So, now Osama bin Laden is dead and the question that seems to be cropping up frequently is whether or not finding him was the result of “enhanced” interrogation techniques (or as it is normally known, torture). The Republicans and other “conservatives” seem to believe that, yes, he most definitely was finally brought to justice because of information gleaned from torture (except they steadfastly refuse to use that term). The Democrats and liberals seem to insist that “it was one source of many” or “we can’t really know” or “surely not.” I say fie on both of them. The correct answer to the question is “Who the F*** Cares?!”
Whoa! Am I saying that we shouldn’t be concerned about torture and its consequences, good or bad? No. I’m saying that the question of whether Osama’s death was the final end result of torture is irrelevant. The question only matters if we take for granted the Machiavellian maxim that the end justifies the means. The ends do not justify the means. The means always have to justify themselves.
It’s been clear for a long time that the Republicans believe that the end justifies the means since that’s been their entire argument for torture lo these many years. I’m disappointed to see that the Democrats seem to have bought in to the possibility that they might be right about that. Let me give you a clue: The ends do NOT justify the means.
So I don’t care where we got the info that eventually led us to bin Laden in the sense that it has no bearing on the question of whether we should be condoning torture. Yes, the question of whether we might have been able to get that info from techniques other than torture is unanswerable, but fortunately, it doesn’t matter; torture is still wrong.

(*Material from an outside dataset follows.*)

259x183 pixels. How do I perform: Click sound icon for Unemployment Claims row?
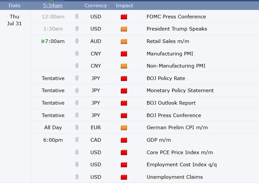coord(77,177)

Some people like to justify torture under the “ticking bomb” scenario, i.e. we don’t have time to wait for normal interrogation to work. Those people can’t use Osama to support their argument; it took years for the intelligence, however it was gained, to bear fruit.
When we first learned about the Bush administration promoting the use of torture, one of my arguments with the torture apologists was that information gained via torture was not reliable (because I was dealing with people for whom “it’s morally and ethically wrong” was not a convincing argument). People like those I was arguing against are now arguing, see? we can get good intelligence from torture. I have two responses: 1. I never said that you couldn’t get the truth from a torture victim, just that you are as or more likely to get false information. 2. It’s still morally and ethically wrong!
On Meet the Press this Sunday, Liz Cheney tried to claim that this event proved that torture can get useful intelligence and that she was concerned that we no longer have that weapon in our arsenal. So if stopped clock is right twice a day, does that mean I should make sure I have at least one stopped clock in my house? If even the blind squirrel occasionally stumbles across an acorn, does it make sense to blind a few of the squirrels in the acorn gathering brigade? Ms. Cheney’s argument is ludicrous.
The thing that bothers me the most about the debate over torture, is that a lot of the people on the pro-torture side are the same ones who go on about how we are a Christian nation and that we should embrace our Christian roots. So for those people, let me ask you this question: What would Jesus do? Does anyone seriously want to propose that Jesus would have given the order to commence torture? That He would have accepted the legal arguments of Yoo? That He would have subscribed to the idea that the end justifies the means? Well?
Since I heard the news on Sunday night, I’ve been mulling. I was vaguely uncomfortable with the coverage on TV of celebratory crowds forming in front of the White House. Part of why I was uncomfortable was the similarity to pictures I saw in the aftermath of 9-11 of people celebrating our tragedy. I remembered how some of the Internet Conservatives I regularly conversed with reacted to such pictures (badly, as you might imagine…and for good reason). So, I’ve been mulling how to put that discomfort into words. Fortunately for me, I don’t have to. Jim Wallis, CEO of Sojourners, has this blog post on their website. I really have very little to add. I can’t say I’m sad bin Laden is dead, not just because it would be socially unacceptable but also because it would be a bald-faced lie. I will say that I’m sorry it had to come to this, even though the responsibility for that lies as much with bin Laden himself as anybody. I will not congratulate anyone; not the President and certainly not Bush. I can praise the Navy Seal team on a well-executed operation, but I cannot congratulate them. I pray for the day when we can finally put this whole mess behind us.